• **Provided passage**:
❗❗ This repo will no longer be maintained, please visit https://github.com/milvus-io/bootcamp ❗ ❗
The key point of cross-modal image and text matching is how to accurately measure the similarity between images and text. This project references the paper of Deep Cross-Modal Projection Learning for Image-Text Matchingand its project, using Pytorch neural network to extract image-text embeddings. image features are extracted using the trained model and inserted into Milvus. After inputting the text and then using Milvus to search, similar images can be obtained to achieve cross-modal retrieval.
-
Milvus 1.0.0
-
Pytorch 1.0.0 & torchvision 0.2.1
-
numpy
-
scipy 1.2.1
-
Pull source code.
$ git clone https://github.com/labyrinth7x/Deep-Cross-Modal-Projection-Learning-for-Image-Text-Matching.git
-
Download CUHK-PEDES dataset
Request the dataset from lishuang[at]mit.edu or tong.xiao.work[at]gmail.com (academic only).
-
Download the pre-extracted data from GoogleDrive and move them to data/processed folder. Or you can use the file dataset/preprocess.py to prepare your own data.
-
Download the pre-trained model weights from GoogleDrive and move them to pretrained_models folder.

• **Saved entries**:
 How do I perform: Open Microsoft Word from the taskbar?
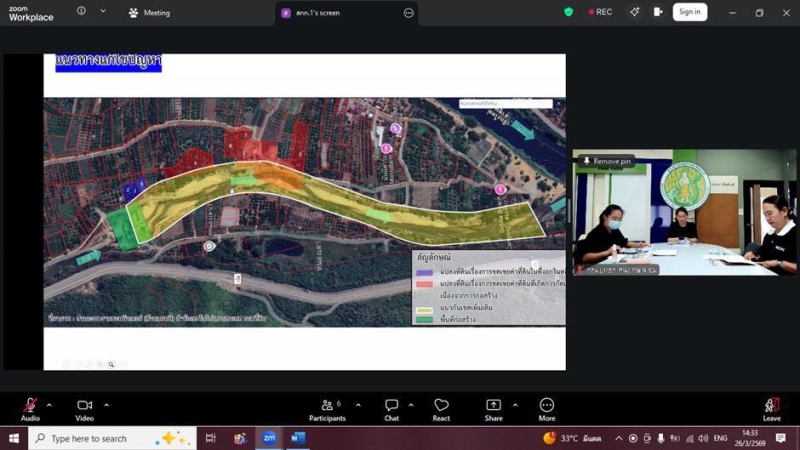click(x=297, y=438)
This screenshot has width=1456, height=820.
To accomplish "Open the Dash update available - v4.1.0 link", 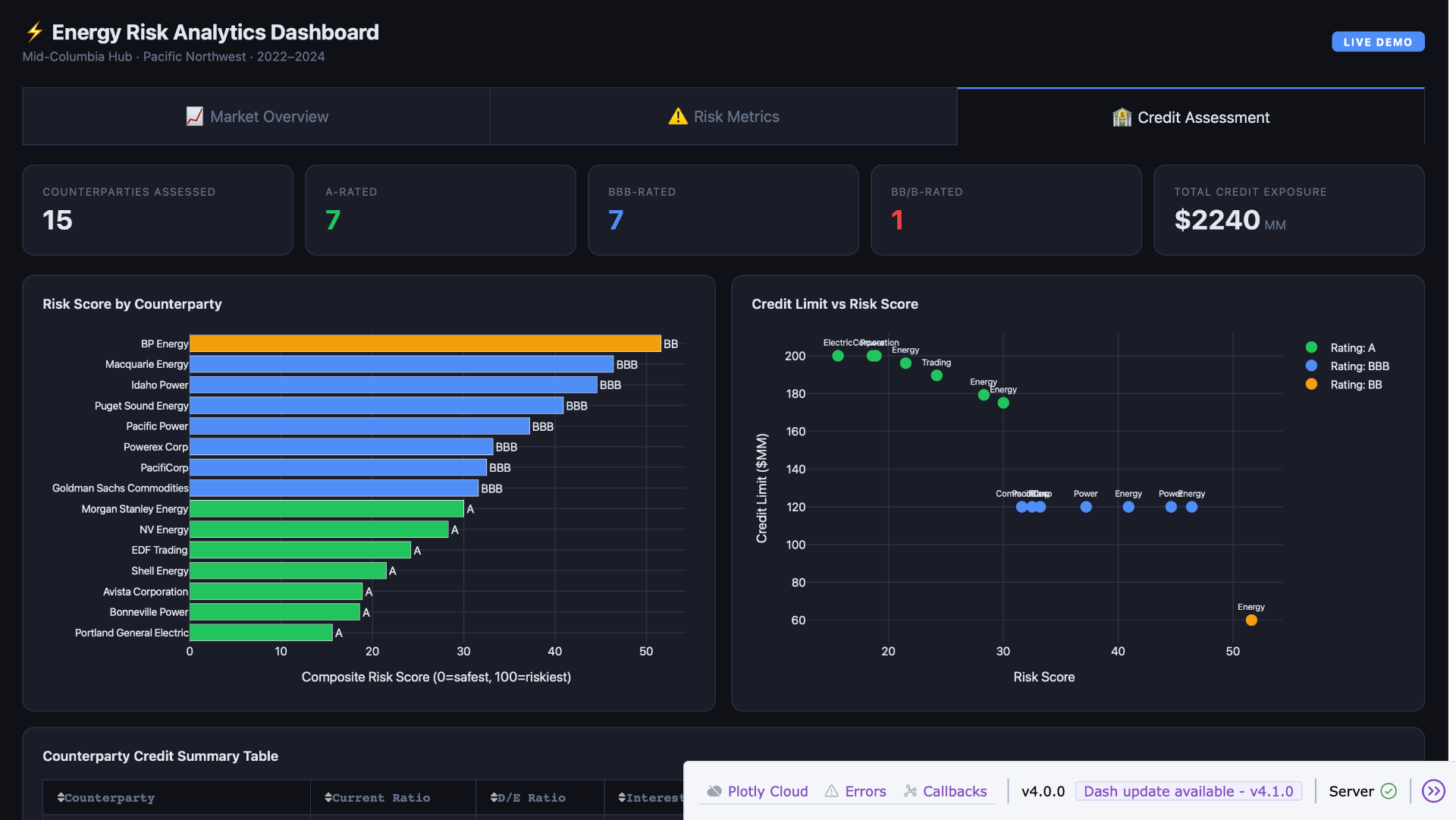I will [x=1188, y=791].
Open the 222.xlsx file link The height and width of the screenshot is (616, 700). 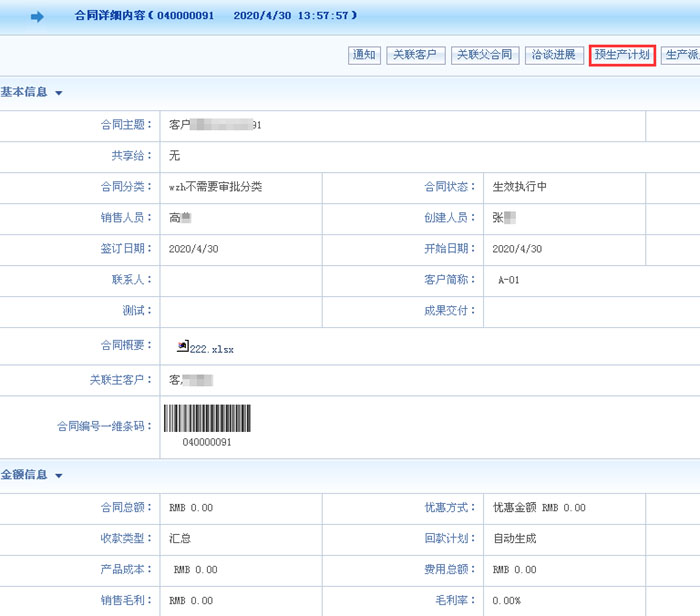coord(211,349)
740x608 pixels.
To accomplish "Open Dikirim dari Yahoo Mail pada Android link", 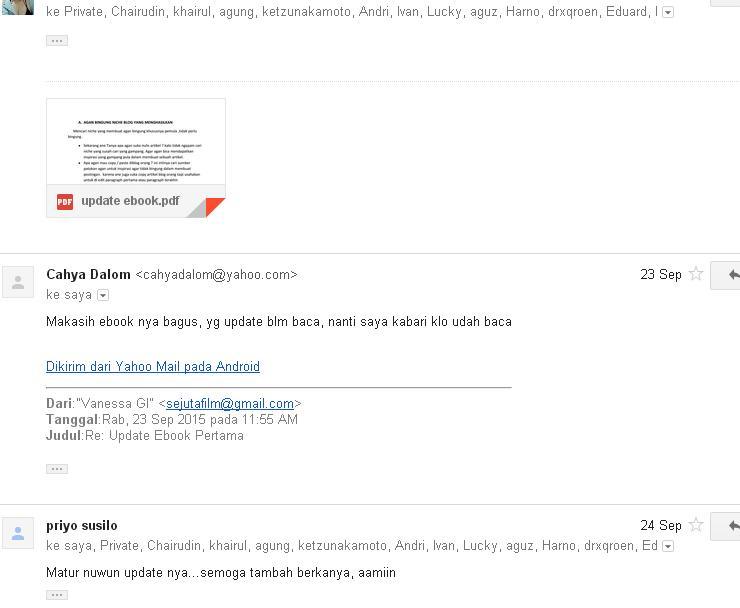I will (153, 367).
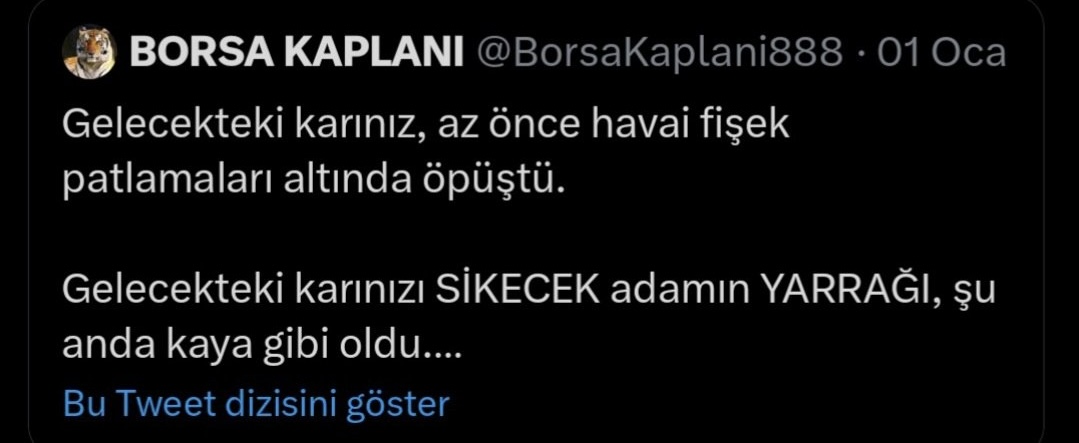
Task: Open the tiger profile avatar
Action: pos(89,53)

• **Instruction A**:
List every software package that the page on cross-modal image-text retrieval with Milvus gives with a version number, along with that version.
• **Instruction B**:
Pick up the page on cross-modal image-text retrieval with Milvus right after its final setup step and write the next part.

• **Written answer A**:
Milvus 1.0.0
Pytorch 1.0.0
torchvision 0.2.1
scipy 1.2.1

• **Written answer B**:
Before running the script, modify the parameters in scripts/train.sh:
Parameter | Description |
---|---|
ANNO_DIR | The directory of annotations. |
CKPT_DIR | The directory of model. |
LOG_DIR | The directory of model's logs. |
PRETRAINED_PATH | The pre-trained image model. |
num_epoches | The number of epoche. |
$ sh scripts/train.sh
-
Pull source code.
$ git clone -b 0.10.0 https://github.com/milvus-io/bootcamp.git
-
Load model.
Move the images, the newly trained model, and its logs to the corresponding directories, data/CUHK_PEDES, data/model_data, and data/logs.
-
Start pedestrian search service.
$ ./app.sh # You are expected to see the following outputs. * Serving Flask app "app" (lazy loading) * Environment: production WARNING: This is a development server. Do not use it in a production deployment. Use a production WSGI server instead. * Debug mode: off * Running on http://192.168.1.85:5001/ (Press CTRL+C to quit)
Now, get the API by visiting http://192.168.1.85:5001/ in your browser.